LLM sequence probabilities

I have written a library for controlling LLM’s using a languages definition.

This is similar to using context free grammars to control LLM’s, except my grammars are not context free.

Now I want to do stuff with probabilities of tokens and sequences of tokens.

I consider adding a new feature to the grammar specification.
The idea is to have a way to adjust the probabilities of the various grammar branches. For example ( in pseudo notation ) a rule X:

X : Yes | No

This means that you except either ‘Yes’ or ‘No’ and nothing else. What I want to do is to be able to adjust the probabilities of the branches.

For example:

X : Yes * 0.5 | No

would mean that ‘Yes’ is now half as probable as ‘No’, in a “completely neutral context”. So the LLM would need the probability of ‘Yes’ to be twice as high as ‘No’ for it to be choose over ‘No’ as the next sequence of tokens. The idea is basically that LLM would have to be very certain that ‘Yes’ is the right word to continue with for it to choose that. In other words it would err on the side of caution, choosing ‘No’ in this example.

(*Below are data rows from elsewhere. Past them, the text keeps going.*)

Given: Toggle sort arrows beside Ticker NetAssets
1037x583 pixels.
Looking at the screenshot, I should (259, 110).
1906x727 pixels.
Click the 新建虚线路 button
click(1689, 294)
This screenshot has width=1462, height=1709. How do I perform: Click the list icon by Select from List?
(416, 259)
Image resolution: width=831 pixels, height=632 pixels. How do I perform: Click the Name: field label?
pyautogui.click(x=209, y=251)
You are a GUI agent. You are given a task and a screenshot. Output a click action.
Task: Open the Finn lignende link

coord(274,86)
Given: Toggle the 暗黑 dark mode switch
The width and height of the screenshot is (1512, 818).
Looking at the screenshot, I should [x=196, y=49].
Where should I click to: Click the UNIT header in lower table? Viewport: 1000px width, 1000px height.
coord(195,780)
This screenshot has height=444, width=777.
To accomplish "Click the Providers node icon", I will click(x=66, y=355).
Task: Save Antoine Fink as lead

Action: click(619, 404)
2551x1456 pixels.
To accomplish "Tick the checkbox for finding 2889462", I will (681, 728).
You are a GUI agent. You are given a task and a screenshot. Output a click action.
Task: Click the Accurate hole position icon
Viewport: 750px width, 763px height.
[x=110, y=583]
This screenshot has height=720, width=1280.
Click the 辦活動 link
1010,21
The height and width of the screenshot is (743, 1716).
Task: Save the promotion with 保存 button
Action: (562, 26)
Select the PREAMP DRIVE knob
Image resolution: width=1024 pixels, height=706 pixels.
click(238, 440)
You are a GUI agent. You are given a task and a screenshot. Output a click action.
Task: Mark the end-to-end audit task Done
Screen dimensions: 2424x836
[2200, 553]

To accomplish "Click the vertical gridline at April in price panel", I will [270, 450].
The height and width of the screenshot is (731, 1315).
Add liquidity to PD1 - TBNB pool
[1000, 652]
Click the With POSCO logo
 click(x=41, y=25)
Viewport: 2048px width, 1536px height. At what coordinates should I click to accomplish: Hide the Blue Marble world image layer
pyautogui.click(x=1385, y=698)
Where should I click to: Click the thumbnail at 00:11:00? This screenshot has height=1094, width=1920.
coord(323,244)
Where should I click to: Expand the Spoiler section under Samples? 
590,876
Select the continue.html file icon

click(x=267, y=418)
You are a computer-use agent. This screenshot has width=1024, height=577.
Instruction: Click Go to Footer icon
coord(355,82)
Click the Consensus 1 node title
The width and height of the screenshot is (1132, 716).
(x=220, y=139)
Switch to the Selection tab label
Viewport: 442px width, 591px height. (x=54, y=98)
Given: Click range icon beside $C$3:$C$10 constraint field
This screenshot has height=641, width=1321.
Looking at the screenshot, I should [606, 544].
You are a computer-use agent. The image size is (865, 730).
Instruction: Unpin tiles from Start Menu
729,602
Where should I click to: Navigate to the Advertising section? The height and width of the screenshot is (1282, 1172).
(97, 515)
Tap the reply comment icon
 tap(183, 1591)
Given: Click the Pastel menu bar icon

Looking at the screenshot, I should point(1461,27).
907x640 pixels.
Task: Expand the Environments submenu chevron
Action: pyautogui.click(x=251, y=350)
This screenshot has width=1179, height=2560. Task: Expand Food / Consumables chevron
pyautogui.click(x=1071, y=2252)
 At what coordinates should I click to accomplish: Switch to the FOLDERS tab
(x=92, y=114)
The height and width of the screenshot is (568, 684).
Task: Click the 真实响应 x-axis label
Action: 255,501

I understand that there are a couple of problems with this.

First of all converting logits to probabilities could loose a lot of precision, so even if the math was correct, doing this by looking at probabilities could possibly not work.

Secondly, I’m not sure we’re really talking about probabilities here. It may be that the selection of the next token is a matter of sorting order that doesn’t map to actual probabilities. It could be possible to map sorting order to “probabilities” and even normalize probabilities of a list of alternative, though.

Thirdly, I’m not sure if it is possible to compare probabilities of sequences of different lengths, or whether I would except a solution just looking at the first token in the sequence.

Does anyone have any experience with this? Perhaps I have misunderstood how LLM’s work.

Also, I want the weight mechanism to be easy to control for predictable outcome, and I understand that may be difficult to do well.

I’m hoping for some input on this.

If it is relevant, here is the project URL:

Have you studied Decision Trees?

No, I can’t say I’m familiar with Decision Trees. What is their relevance to what I’m trying to do?

Your description of using Yes/No thresholds (and potentially having to adjust the threshold values) brought decision trees to mind.

I understand. The Yes|No example is an example of a grammar.

I think I just want to be able to adjust probabilities. I’ve done this in an earlier version of this project. What I did there was to convert logits to probabilities, multiply by a factor and then convert back to logits. It didn’t seem like it was the correct way to do it. It didn’t work as expected.

In the current implementation, of what I call eponec, I deal with logits, in the LogitsProcessor, in the correct way according to the documentation and the examples shipped with transformers. Therefore I left out that feature. Now I want to put it back in, but I want to do that correctly and not hackishly.

Sorry, I don’t have much to offer in this.